Under a log-logistic model, $\mathrm{R}(x;\mathbf{\beta }){\mathrm{\gamma }}_0+\frac{1-{\mathrm{\gamma }}_0}{1+\text{exp}\{-{\mathrm{\beta }}_0-{\mathrm{\beta }}_1\text{log}(x)\}}$, the extra risk is R_E(x) = {1 + exp{−β₀ − β₁log(x)}⁻¹. The MLE for β = [γ₀ β₀ β₁]^T is found by maximizing ℓ(β) via constrained optimization to account for the boundary conditions 0 ≤ γ₀ ≤ 1 and β₁ ≥ 0. The MLE for the extra risk is R̂_E(x) = {1 + exp{−b₀ − b₁ log(x)}⁻¹. Set this equal to the pre-specified BMR and solve for x to estimate the BMD:

$$\mathrm{B}\mathrm{M̂}{\mathrm{D}}_{100\mathrm{B}\mathrm{M}\mathrm{R}}=\text{exp}\left\{\frac{{\mathrm{U}}_{\mathrm{B}\mathrm{M}\mathrm{R}}-{\mathrm{b}}_0}{{\mathrm{b}}_1}\right\},$$ (A.6)

where U_BMR = log{BMR/(1 − BMR)} = logit(BMR).

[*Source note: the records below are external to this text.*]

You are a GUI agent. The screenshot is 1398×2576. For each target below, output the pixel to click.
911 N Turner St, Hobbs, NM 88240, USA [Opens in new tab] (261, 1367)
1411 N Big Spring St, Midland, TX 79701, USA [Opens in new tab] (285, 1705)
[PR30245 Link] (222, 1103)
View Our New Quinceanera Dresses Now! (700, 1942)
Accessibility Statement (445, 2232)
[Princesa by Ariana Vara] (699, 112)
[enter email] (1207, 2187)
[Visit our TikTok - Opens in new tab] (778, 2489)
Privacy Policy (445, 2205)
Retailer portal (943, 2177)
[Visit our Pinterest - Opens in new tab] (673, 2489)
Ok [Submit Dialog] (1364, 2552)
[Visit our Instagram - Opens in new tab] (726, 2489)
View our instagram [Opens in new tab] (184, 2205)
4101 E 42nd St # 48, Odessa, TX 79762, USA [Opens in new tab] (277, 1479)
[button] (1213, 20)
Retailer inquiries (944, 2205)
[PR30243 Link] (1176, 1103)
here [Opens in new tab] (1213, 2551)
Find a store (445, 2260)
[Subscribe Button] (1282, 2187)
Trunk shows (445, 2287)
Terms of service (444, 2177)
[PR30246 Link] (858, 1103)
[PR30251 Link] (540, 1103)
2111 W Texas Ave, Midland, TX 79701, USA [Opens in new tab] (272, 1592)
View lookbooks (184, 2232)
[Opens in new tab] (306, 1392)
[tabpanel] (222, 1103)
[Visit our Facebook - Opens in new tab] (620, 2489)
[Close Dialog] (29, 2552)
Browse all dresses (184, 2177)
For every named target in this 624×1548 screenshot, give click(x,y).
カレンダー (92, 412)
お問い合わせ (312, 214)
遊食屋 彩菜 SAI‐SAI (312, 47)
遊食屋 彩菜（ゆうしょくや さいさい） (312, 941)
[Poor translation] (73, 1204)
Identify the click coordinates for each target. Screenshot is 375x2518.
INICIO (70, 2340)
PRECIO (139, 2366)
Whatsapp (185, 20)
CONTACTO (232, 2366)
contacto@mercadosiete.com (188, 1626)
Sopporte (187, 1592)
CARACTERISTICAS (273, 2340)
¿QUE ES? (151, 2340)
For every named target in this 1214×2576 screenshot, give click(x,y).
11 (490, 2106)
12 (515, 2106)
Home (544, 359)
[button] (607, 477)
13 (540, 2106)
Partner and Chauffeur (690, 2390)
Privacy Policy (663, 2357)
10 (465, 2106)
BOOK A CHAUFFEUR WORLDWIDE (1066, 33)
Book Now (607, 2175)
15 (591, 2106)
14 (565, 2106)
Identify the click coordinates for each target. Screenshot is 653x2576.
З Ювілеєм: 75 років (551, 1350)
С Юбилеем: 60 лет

To compute the Wald BMDL via (2.1), we find $se[\mathrm{B}\mathrm{M̂}{\mathrm{D}}_{100\mathrm{B}\mathrm{M}\mathrm{R}}]=\sqrt{\mathit{\text{var}}[\mathrm{B}\mathrm{M̂}{\mathrm{D}}_{100\mathrm{B}\mathrm{M}\mathrm{R}}]}$ via a Delta-method approximation:

$$\mathit{\text{var}}[\mathrm{B}\mathrm{M̂}{\mathrm{D}}_{100\mathrm{B}\mathrm{M}\mathrm{R}}]\approx \frac{\mathrm{B}\mathrm{M̂}{\mathrm{D}}_{100\mathrm{B}\mathrm{M}\mathrm{R}}^2}{{\mathrm{b}}_1^2}\mathit{\text{var}}[{\mathrm{b}}_0]+\frac{2\mathrm{B}\mathrm{M̂}{\mathrm{D}}_{100\mathrm{B}\mathrm{M}\mathrm{R}}^2\text{ln}(\mathrm{B}\mathrm{M̂}{\mathrm{D}}_{100\mathrm{B}\mathrm{M}\mathrm{R}})}{{\mathrm{b}}_1^2}\mathit{\text{cov}}[{\mathrm{b}}_0,{\mathrm{b}}_1]+\frac{\mathrm{B}\mathrm{M̂}{\mathrm{D}}_{100\mathrm{B}\mathrm{M}\mathrm{R}}^2{\text{ln}}^2(\mathrm{B}\mathrm{M̂}{\mathrm{D}}_{100\mathrm{B}\mathrm{M}\mathrm{R}})}{{\mathrm{b}}_1^2}\mathit{\text{var}}[{\mathrm{b}}_1].$$ (A.7)

Model M7

Under a log-probit model, R(x; β) = γ₀ + (1 − γ₀)Φ(β₀ + β₁ log[x]), the extra risk is R_E(x) = Φ(β₀ + β₁ log[x]). This has the same structure as model M6—called an Abbott-adjusted model (Buckley and Piegorsch, 2008)—with the logistic c.d.f. in M6 replaced by the standard normal c.d.f. in M7. Thus the equation for BM̂D_100BMR is similar to (A.6) where now BM̂D_100BMR = exp{(V_BMR − b₀)/b₁}, with V_BMR = Φ⁻¹(BMR). Further, the equation for var[BM̂D_100BMR] has exactly the same form as that in (A.7), now using the MLEs found under model M7.

Model M8

Under a Weibull model, R(x; β) = γ₀ + (1 − γ₀)[1 − exp{−e^β₀x^β₁}] = γ₀ + (1−γ₀)[1 − exp{−exp(β₀ + β₁ log[x])}], we again recover an Abbott-adjusted dose-response function, now with extra risk R_E(x) = 1 − exp{−exp(β₀ + β₁log[x])} (Buckley and Piegorsch, 2008). Thus the expression for BM̂D_100BMR is once again similar to (A.6): BM̂D_100BMR = exp{(W_BMR − b₀)/b₁}, with W_BMR = log{−log(1 − BMR)}. Further, the equation for var[BM̂D_100BMR] has exactly the same form as that in (A.7), now using the MLEs found under model M8.